“The Third Reich” (Farrar, Straus, & Giroux) (2011)

March 18th, 2012  |  Published in March 2012

Every now and again, the literary and/or publishing worlds discover or rediscover an author, living or dead, whose writings are so exceptional that they change the way we read, understand the world, and reexamine the act of writing itself.  Three or four years ago, I read Roberto Bolaño’s Savage Detectives, in which this recently dead Peruvian author combines the world of young poets, mainly in Mexico, his adopted homeland, with a diffuse but not entirely clarified violence endemic to the places in which his books are set.  Savage Detectives is one of the most glorious celebrations of writing and language in the 20th Century.  It was rapidly followed by Bolaño’s masterpiece, 2666, an enormous tome of a novel, again combining similar elements and characters, but in a near apocryphal post-industrial world wherein the clash of the life of the poet and the life of the drug lord are utterly irreconcilable, even if and as they inadvertently overlap.

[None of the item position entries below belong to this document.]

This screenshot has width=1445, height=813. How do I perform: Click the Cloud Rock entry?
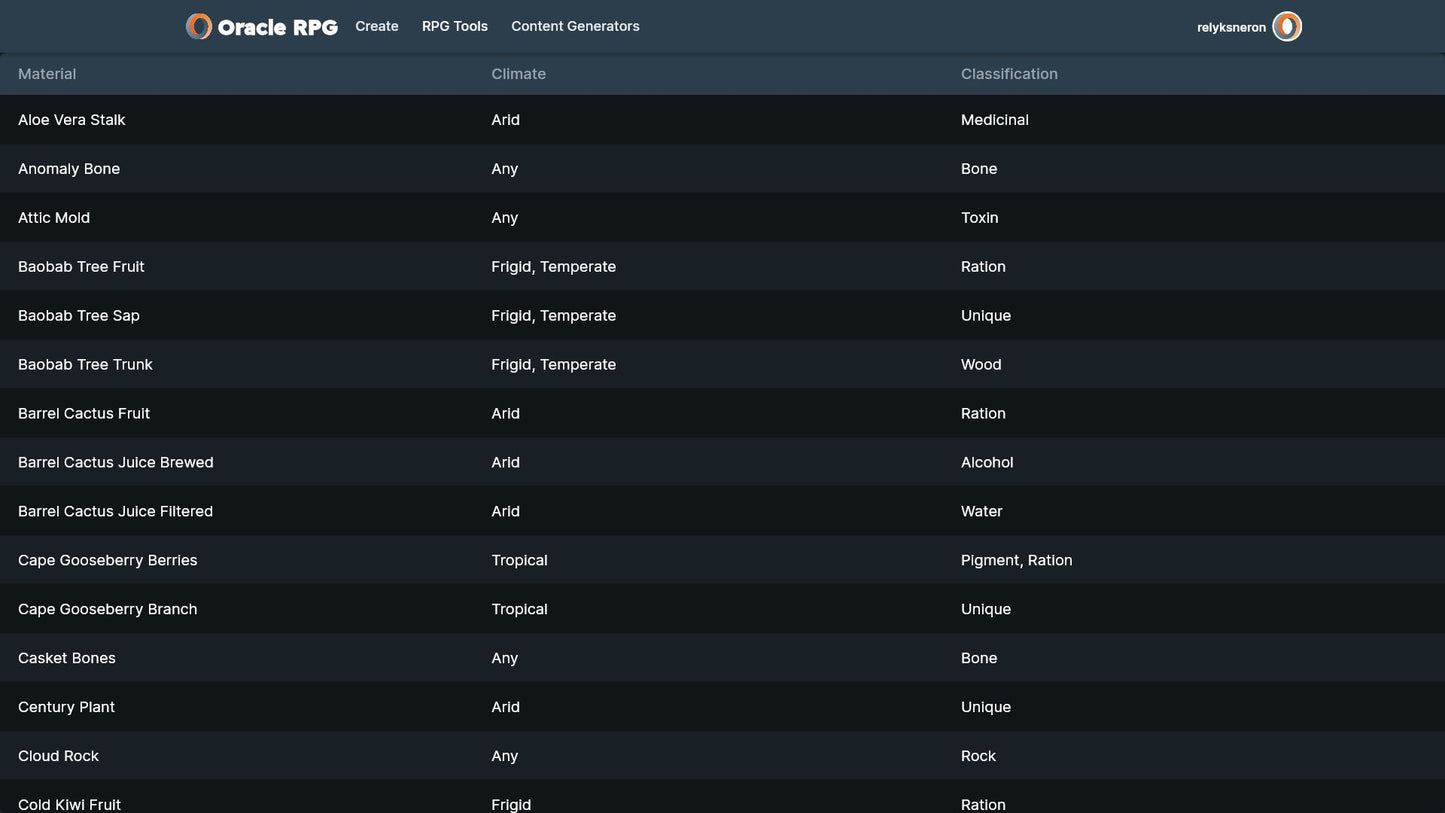point(58,756)
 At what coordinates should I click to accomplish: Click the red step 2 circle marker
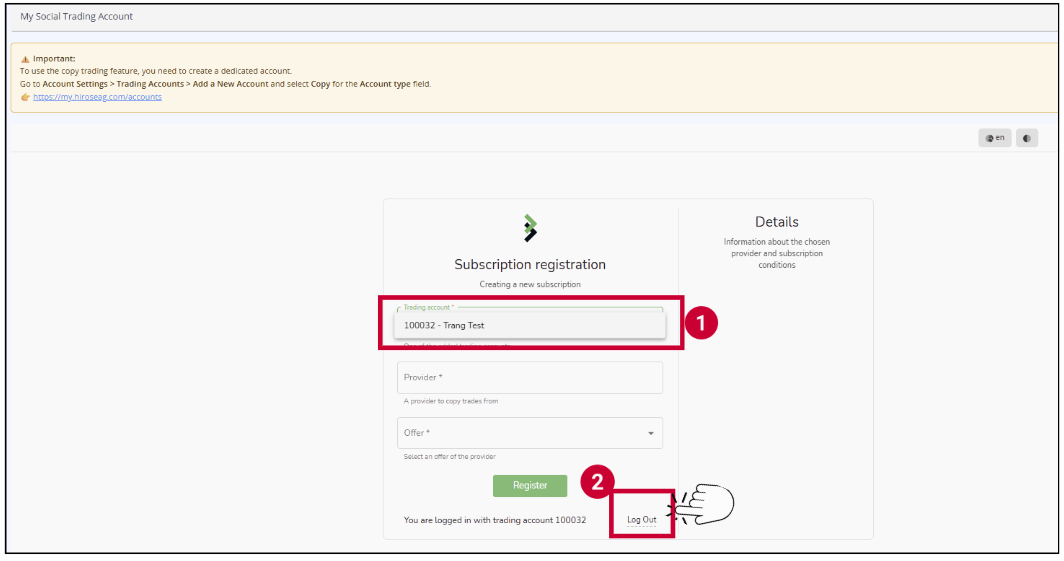(x=597, y=482)
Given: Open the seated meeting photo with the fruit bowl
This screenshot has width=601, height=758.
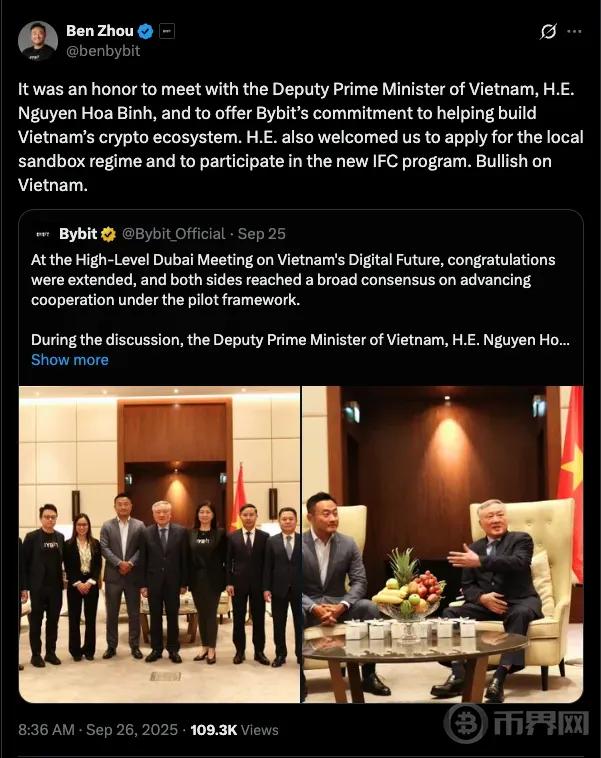Looking at the screenshot, I should [x=442, y=544].
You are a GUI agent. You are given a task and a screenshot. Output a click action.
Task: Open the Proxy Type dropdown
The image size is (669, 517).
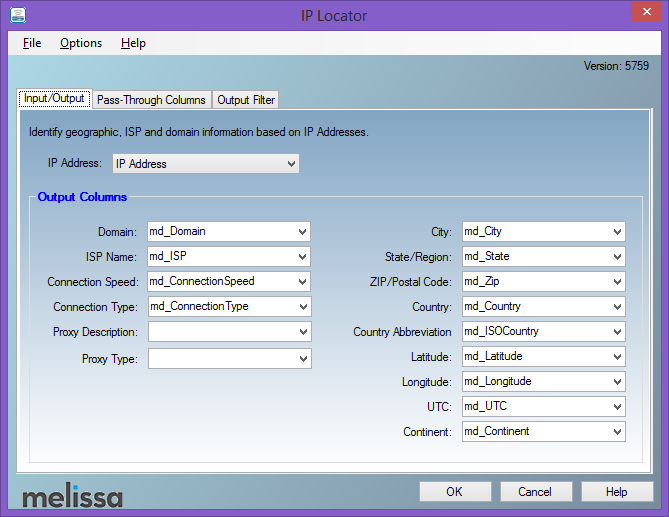302,358

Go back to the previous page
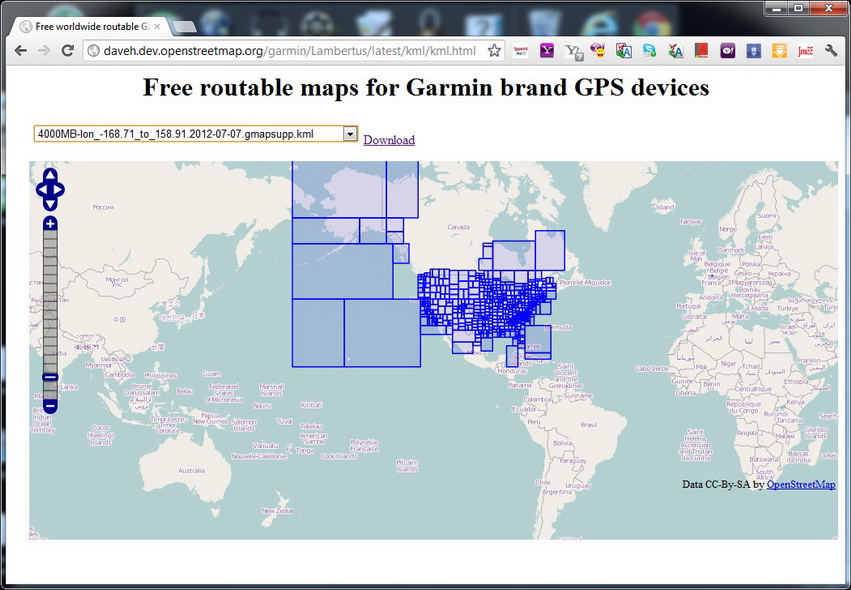20,50
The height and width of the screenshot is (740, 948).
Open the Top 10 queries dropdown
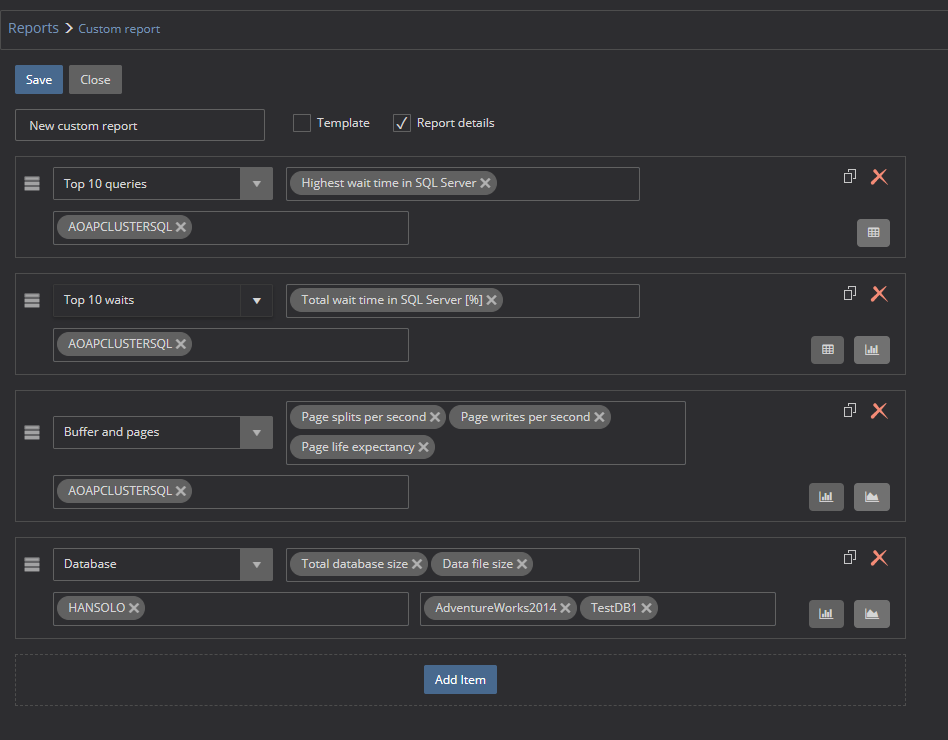click(x=257, y=183)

In 2666, Bolaño becomes the third of three novelists of whom I am aware to predicate the apocalypse of contemporary life in the Sonoran Desert, south of Texas in the drug riddled area of Mexico which now seems lost to civilization.  Both Cormac McCarthy and Phillip Caputo, in their fiction view this clash of first and third world fight over drugs and money as less where the world will end, than where it has already ended, presuming a no man’s land of murder, money, drugs, and a mercenary man of such extreme amorality that one could read the morning news and one of their novels and be unclear as to which is truth and which fiction.

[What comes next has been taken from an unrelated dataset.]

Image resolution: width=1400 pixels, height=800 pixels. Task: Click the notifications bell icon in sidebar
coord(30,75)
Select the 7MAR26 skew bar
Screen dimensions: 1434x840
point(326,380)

Bolaño’s heirs (he most regretfully died at 50) recently found a manuscript that was published in 2011 at The Third Reich.  The lead character and narrator is a game fanatic, who goes back to a resort in Spain with his girlfriend, where they meet some low life locals and, in typical Bolaño style, the lines between game playing and violence is, yet again the superficial theme of the book: one man’s game may be another’s route to violence.  Bolaño’s characters, set in the resort hotel, may or may not have been involved in World War II as collaborators or spies: one is not quite sure, deliberately.   The narrator’s obsession with the board game called “The Third Reich” leads him into madness, surreality, and near death.  The novel is a superb meditation upon our contemporary world, and its arbitrary divisions between games and external life, and the blurring between the two which Bolaño presciently saw as the psychological terrain in which we indeed now find ourselves.  Once characters no longer know the difference between virtual reality and reality, madness may be the least of the issues caused by this obsession, and speaks to, in its way, the whole electronic world in which we now reside.   The Third Reich is a wonderful precursor, along with Savage Detectives to Bolaño’s great masterpiece, 2666.